My go-to meat shop in my Mahallesi (Turkish variant for Mohalla) is Temiz Kasap. The word Temiz may be a bit misleading here and has nothing to do with manners or decency. Instead, it means ‘cle­an’. And we know who or what a Kasab is.

By now, I’ve learned how to buy different kinds of red meat, but the easiest is Kiyma! Buying chicken, though, was a bit tricky initially. I wanted the whole chicken except the heart and the liver. In the absence of a translation app, I relied on gestures. After I had gesticulated for some time, the chicken guy said, equally animatedly, “No Kalp and Ciger?’

I had never imagined till that point that I’d hear highly poetic Urdu words like Qalb (hea­­rt) and Jigar (liver) used for the rather unpoetic parts of a chicken in a chicken shop.

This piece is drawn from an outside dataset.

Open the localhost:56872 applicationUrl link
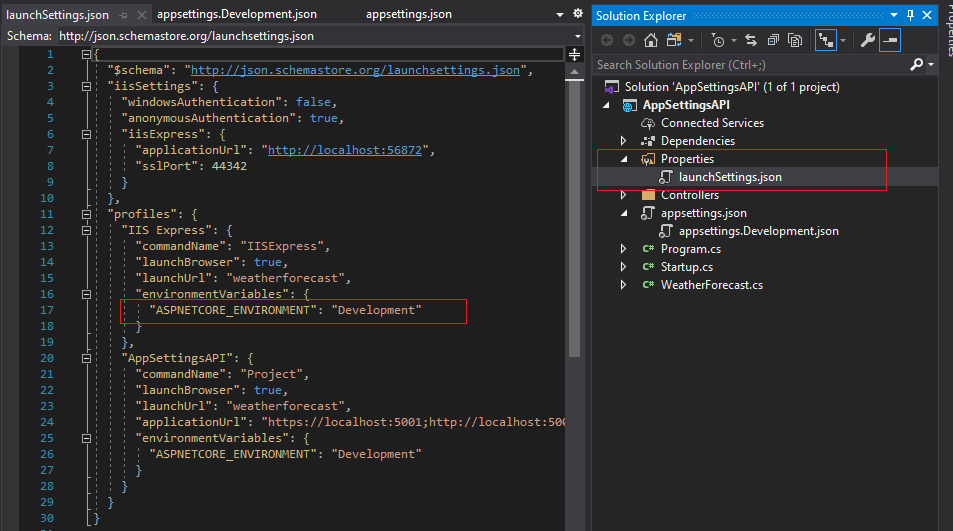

Speaking of poetic terms for pretty mundane things, it made the ever-so-romantic in me quite emotional to learn that red chilli is ‘kirmizi’ biber — Qirmizi is used for ‘red’ in Urdu. Black tea is ‘Siyah Cay’ — çay pronounced as chai.

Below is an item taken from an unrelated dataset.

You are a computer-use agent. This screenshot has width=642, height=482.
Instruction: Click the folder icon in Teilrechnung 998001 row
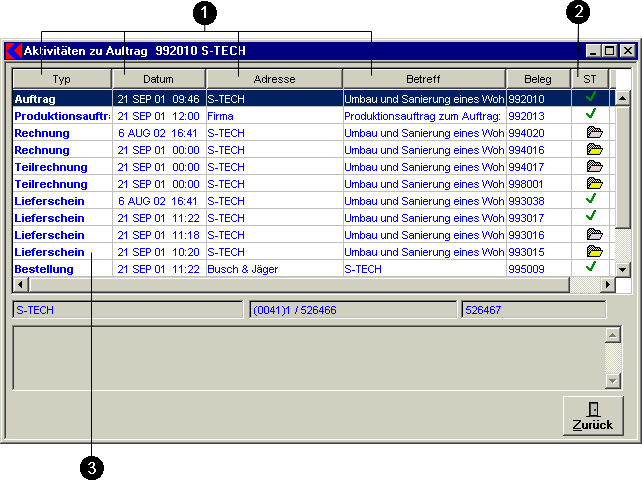(594, 183)
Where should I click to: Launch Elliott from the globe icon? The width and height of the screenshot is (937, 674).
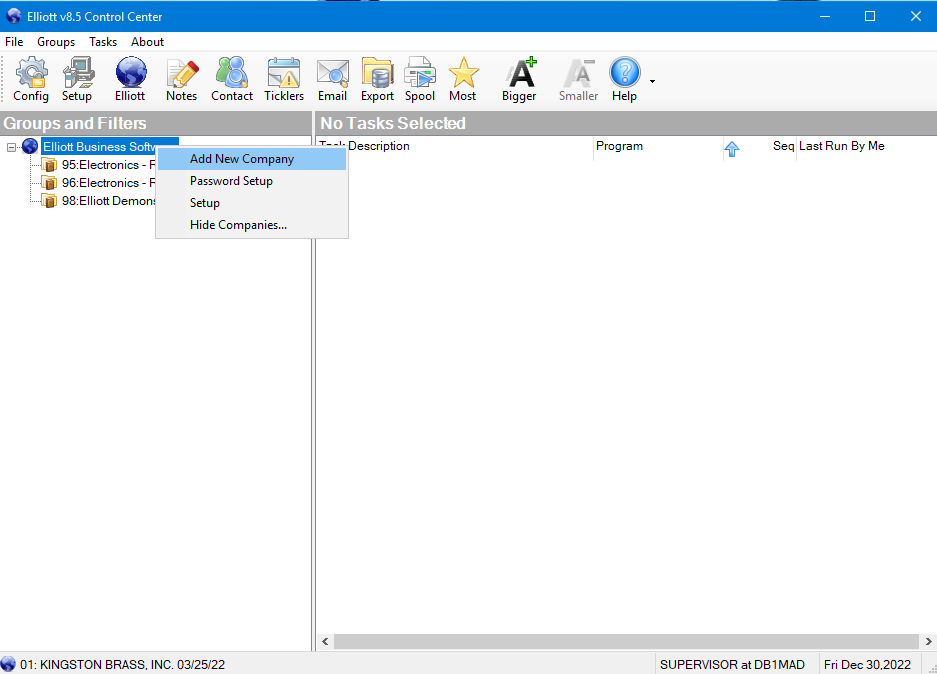[x=130, y=79]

Since we are on the topic of meat, an oft-seen word on posters and banners around the city in the build-up to Eidul Azha was ‘Kurban Hisse’ — an oft-used term in Pakis­tan, but with a slightly different pronunciation.

It would be remiss of me if I talk about words that seem familiar but have a different pronunciation, and don’t mention this one. There’s an Ottoman-era palace close to where I live that has been turned into a hotel now. It’s called Çiragan. The Turks pronounce it as ‘chiran’.

The first time I heard it (in a mechanical, bus-announcement voice) I mistook it for an Urdu word. My curiosity eventually led me to the discovery that Çiragan is actually a variation of the word Chiraghaan, which loosely translates into a “festival of lights” in Urdu.

Talking of festivals, a big one took place in my district a month or so ago. Its name — rengarenk — as mentioned on the posters reminded me of Ragnarok, a movie in the Thor series. But it was not long before I realised what it was: rangarang, as we would have called it in Urdu.